It is actual to be spliced by a plurality of short-term although seeming straight line on a form line surface of some documents, Therefore need to carry out splicing if necessary.Splicing type has two kinds:Level splicing and vertical splicing, when two horizontal external squares The ratio that intersects vertically is more than a certain threshold value, while needs horizontal splicing when two line horizontal intervals are less than a certain threshold value;When two vertical The horizontal intersecting ratio of the external square of line is more than a certain threshold value, while needs vertically to splice when two line perpendicular separations are less than a certain threshold value.
Form generally comprises the horizontal line (such as three line tables) or one group or so alignment horizontal line and one group of one group or so alignment Consistency from top to bottom vertical line (such as all fronts table).One form arranges including at least two rows two, at least one character of each column, between the column and the column At least one character pitch, then water-glass ruling width>=3 character durations, vertical form line height>=2 character height Degree.When doubtful form line is detected from line set, by simultaneously meet aligned condition and minimum length limitation one group of horizontal line or One group of vertical line is determined as doubtful form line.
Region-growing method based on table title and line set, table title is considered as initial position of the seed as growth, with Doubtful form line set is growth elements, using multiple seeds (multiple doubtful forms) vertical parallel growth pattern, can accurately be determined Position form body region, easily solve multilist and deposit the complex page of one page.As shown in Fig. 2 it is based on table title and line set Region-growing method be divided into following four step:
(1) this page of all doubtful table titles are arranged to seed as initial growth position;
(2) determine that the maximum growth scope of each seed establishes growth pool, refer to collect seed horizontal doubtful form line nearby Set is used as growth elements, and the region that growth elements limit is exactly the maximum growth scope of the seed.It can possess between seed identical Growth elements, interseminal maximum growth scope may overlap, the unions of seed-bearing growth elements constitute growth pool;
(3) vertical parallel grows:Because most form captions are located at the top of form main body, the direction of growth can be set to Grow vertically downward.So-called parallel growth, when referring to every secondary growth, a most short seed of vertical range is extracted from growth pool With corresponding doubtful form line, judge whether the line can be incorporated to the affiliated area of seed, judge whether the seed continued growth or can stop Only growth etc..Be considered as during growth between page subfield feature, form space alternative (mutually disjointed between table and table, Do not include mutually) etc. constraints.Parallel growth is not the serial life that next seed starts growth after a seed stops growing Growth process, but succession is determined according to the distance in growth pool between each seed and growth elements;
(4) table schema is analyzed:After all seeds stop growing, consider line subset in the affiliated area of each seed and Row subset whether there is form common feature, for example whether comprising the alignment horizontal line of more than two, line number whether>=2, columns Whether>=2 etc., judge whether the affiliated area of seed is form according to form common feature.
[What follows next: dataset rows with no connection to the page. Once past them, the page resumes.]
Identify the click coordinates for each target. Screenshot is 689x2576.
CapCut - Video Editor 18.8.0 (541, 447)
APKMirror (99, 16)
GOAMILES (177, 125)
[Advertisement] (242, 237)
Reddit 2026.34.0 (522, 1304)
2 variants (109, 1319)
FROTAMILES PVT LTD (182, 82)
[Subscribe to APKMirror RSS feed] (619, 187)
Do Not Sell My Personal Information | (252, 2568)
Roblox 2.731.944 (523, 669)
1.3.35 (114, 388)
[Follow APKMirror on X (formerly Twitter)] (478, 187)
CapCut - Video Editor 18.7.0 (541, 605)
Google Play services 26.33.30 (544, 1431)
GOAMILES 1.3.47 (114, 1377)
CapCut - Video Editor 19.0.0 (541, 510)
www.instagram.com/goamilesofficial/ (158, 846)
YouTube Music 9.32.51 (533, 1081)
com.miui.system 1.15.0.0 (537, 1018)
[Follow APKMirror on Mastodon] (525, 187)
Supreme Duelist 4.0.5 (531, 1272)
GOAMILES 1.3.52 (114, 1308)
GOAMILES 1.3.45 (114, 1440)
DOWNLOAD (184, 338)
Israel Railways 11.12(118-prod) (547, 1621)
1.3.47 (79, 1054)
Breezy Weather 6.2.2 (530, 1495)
The method of detection all fronts table is that one group of effectively intersecting alignment horizontal line and right is extracted from doubtful form line set Neat vertical line, judge that the region that this group of horizontal line and vertical line are covered whether there is form common feature, should if then fixing tentatively Region is doubtful form.In all doubtful forms and common group of the form identified based on table title and the region-growing method of line set Into set in, according to tablespace alternative reject it is intersecting, by comprising doubtful form, the doubtful form for meeting rule is sentenced It is set to form.
It is above-mentioned extracted from doubtful form line set one group of effectively intersecting alignment horizontal line and alignment vertical line collection refer to, First deployment area area intersects method and judges whether alignment horizontal line overlay area intersects with vertical line region of aliging, if intersecting Then continue to judge using straight line intersection method, judge that this group of horizontal line and vertical line are non-intersect if non-intersect.
Above-mentioned straight line intersection method refers to, extracts each horizontal line and each vertical line successively, judges whether to intersect. If intersecting, it is respectively level of significance line and effective vertical line to judge this two lines.When level of significance line number>=3 and effectively vertical Line number>When=2, judge that this group of horizontal line effectively intersects with vertical line, be otherwise determined as invalid intersecting.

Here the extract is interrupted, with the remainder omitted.